Lilin Untuk Saturnus

85 9 0
                                    

"Malam itu ku temukan warna baru selain Abu - abu" -Rean

Rean POV

SATU persatu pengunjung cafe mulai meninggalkan meja mereka masing - masing, menuju lantai dansa, tangan saling bertautan dan berdansa mengikuti musik yang mengalun lembut.

Di luar hujan tidak menandakan akan berhenti.

Aku masih terus menatapmu yang menatap hujan, berharap menjadi salah satu tetesnya, hingga kau dapat melihatku dengan kedua mata birumu yang indah itu.

Saat itu semua seperti bergerak dalam gerakan lambat, hanya dirimu yang saat itu terlihat hidup, bergerak amat anggun dan mengedipkan mata dengan amat sangat perlahan.

Kau anggun malam itu, menaburkan debu galaksi dalam kopiku, mengalihkanku dari semesta.

Kau masih disana, duduk tak bergerak menatap hujan yang kian deras, menderu, membuat kaca di depanmu mengembun.

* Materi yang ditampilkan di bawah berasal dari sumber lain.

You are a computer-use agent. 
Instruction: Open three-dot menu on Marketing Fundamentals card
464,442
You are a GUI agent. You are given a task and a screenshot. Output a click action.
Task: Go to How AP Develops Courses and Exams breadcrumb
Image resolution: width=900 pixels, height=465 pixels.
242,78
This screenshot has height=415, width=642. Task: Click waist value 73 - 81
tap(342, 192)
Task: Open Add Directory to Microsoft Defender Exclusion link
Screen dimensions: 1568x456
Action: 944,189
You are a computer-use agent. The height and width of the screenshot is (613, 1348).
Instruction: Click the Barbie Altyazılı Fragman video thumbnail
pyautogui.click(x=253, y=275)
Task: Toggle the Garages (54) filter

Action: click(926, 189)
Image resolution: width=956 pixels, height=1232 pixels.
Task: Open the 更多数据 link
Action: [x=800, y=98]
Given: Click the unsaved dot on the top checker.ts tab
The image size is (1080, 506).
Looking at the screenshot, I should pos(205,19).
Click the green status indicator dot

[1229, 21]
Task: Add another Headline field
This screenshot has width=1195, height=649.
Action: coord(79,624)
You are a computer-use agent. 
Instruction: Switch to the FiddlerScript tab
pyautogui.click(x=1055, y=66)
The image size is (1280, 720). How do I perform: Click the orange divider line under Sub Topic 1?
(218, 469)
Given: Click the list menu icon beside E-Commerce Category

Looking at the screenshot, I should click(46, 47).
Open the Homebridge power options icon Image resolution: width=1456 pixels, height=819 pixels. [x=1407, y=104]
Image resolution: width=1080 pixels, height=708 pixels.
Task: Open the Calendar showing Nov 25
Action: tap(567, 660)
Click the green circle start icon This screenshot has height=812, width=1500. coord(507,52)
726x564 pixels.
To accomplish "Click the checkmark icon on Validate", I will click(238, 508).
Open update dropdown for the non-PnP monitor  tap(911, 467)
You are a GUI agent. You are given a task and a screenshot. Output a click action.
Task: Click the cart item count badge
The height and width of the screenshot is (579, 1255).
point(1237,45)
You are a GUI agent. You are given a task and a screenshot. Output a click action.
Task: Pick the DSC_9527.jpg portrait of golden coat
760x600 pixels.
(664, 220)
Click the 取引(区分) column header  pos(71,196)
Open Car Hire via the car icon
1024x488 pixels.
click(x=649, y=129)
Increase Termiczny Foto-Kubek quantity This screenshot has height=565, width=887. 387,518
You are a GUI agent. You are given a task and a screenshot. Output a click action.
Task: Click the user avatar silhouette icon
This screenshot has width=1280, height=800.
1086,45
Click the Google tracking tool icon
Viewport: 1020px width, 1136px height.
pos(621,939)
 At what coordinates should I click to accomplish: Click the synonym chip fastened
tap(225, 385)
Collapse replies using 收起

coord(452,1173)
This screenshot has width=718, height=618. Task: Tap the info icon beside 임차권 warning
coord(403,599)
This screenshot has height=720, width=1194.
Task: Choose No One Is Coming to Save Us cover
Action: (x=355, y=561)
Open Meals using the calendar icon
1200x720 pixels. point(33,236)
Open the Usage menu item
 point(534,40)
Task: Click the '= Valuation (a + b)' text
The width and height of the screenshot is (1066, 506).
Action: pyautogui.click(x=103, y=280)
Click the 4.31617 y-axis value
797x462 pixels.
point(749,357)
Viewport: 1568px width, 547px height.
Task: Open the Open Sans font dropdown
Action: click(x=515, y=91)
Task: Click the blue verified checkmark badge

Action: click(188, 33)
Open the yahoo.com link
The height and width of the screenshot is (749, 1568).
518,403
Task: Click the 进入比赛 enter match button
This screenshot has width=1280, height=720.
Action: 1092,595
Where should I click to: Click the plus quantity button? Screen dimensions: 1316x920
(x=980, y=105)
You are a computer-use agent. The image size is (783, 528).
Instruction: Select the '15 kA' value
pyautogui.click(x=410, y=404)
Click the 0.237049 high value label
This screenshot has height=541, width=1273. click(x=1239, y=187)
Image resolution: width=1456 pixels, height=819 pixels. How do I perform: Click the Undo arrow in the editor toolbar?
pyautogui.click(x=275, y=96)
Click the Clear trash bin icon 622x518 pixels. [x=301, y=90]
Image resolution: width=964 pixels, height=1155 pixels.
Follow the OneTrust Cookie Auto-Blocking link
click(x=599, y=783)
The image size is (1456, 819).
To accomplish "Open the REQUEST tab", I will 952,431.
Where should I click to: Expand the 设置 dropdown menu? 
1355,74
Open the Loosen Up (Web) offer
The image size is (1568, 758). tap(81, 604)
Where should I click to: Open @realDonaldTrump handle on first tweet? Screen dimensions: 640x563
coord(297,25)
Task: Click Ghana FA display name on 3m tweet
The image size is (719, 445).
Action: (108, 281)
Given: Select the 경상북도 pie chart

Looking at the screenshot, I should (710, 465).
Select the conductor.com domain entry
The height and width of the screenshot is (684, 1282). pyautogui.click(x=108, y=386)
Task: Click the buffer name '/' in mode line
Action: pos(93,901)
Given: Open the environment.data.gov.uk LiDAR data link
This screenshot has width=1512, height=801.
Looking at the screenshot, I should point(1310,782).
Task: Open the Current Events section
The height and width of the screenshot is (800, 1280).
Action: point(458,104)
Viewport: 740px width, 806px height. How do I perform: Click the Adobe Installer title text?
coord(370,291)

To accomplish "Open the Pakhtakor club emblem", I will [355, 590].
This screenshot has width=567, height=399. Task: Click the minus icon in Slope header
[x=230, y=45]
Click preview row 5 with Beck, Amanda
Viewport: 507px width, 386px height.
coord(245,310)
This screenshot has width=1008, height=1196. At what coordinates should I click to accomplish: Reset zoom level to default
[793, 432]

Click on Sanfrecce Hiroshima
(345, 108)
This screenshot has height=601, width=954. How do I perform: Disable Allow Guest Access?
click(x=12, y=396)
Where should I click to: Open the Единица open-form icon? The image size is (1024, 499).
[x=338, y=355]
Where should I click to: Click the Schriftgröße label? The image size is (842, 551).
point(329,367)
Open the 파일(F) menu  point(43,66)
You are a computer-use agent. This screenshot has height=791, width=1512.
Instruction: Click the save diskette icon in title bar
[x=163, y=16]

Dingin, dan aku masih duduk di sisi terjauhmu.

Menatapmu dengan penuh harap, yakin bahwa kau tak kan bisa menolak setiap alunan musik yang di lantunkan pemusik malam itu. Memainkan jari - jarimu yang lentik. Mengetuk - ketuk meja, mengikuti iramanya.

Aku tak akan membuang kesempatan ini. Aku mungkin manusia paling konyol di tongkrongan ini, namun aku bukan pengecut.

Terimakasih semesta!

Kini aku telah bangkit dari dudukku, merapikan pakaian dan berjalan menghampirimu. Gravitasi kini terasa lebih berat, terasa berkali - kali lipat dari biasanya, dan di setiap langkahnya aku seperti manusia baja yang berjalan di atas magnet berukuran raksasa.

Namun aku tak dapat lagi menahanmu dari mataku. Aku tak akan mundur walau hanya satu mili dan kau harus ada dalam tarianku malam ini.

***

Astaga!

Kau bahkan lebih indah dari musim semi, wangimu bahkan sudah tercium sebelum aku sampai pada ragamu.

Namun entah apa pasalnya, tiba - tiba lidahku terasa kelu, rasanya ia tergulung sepenuhnya ke dalam mulutku dan terkunci rapat. Aku mulai panik dan gemetar, bulir - bulir peluh mulai nampak di sebagian tubuhku.

Aku gugup.

Mungkin sudah seharusnya aku berbalik dan mengambil seribu langkah untuk pergi.

Namun pada saat itulah kau berbalik, menatapku yang berdiri kaku seperti mayat hidup di pinggiran mejamu, kaulah yang lebih dulu menyapaku.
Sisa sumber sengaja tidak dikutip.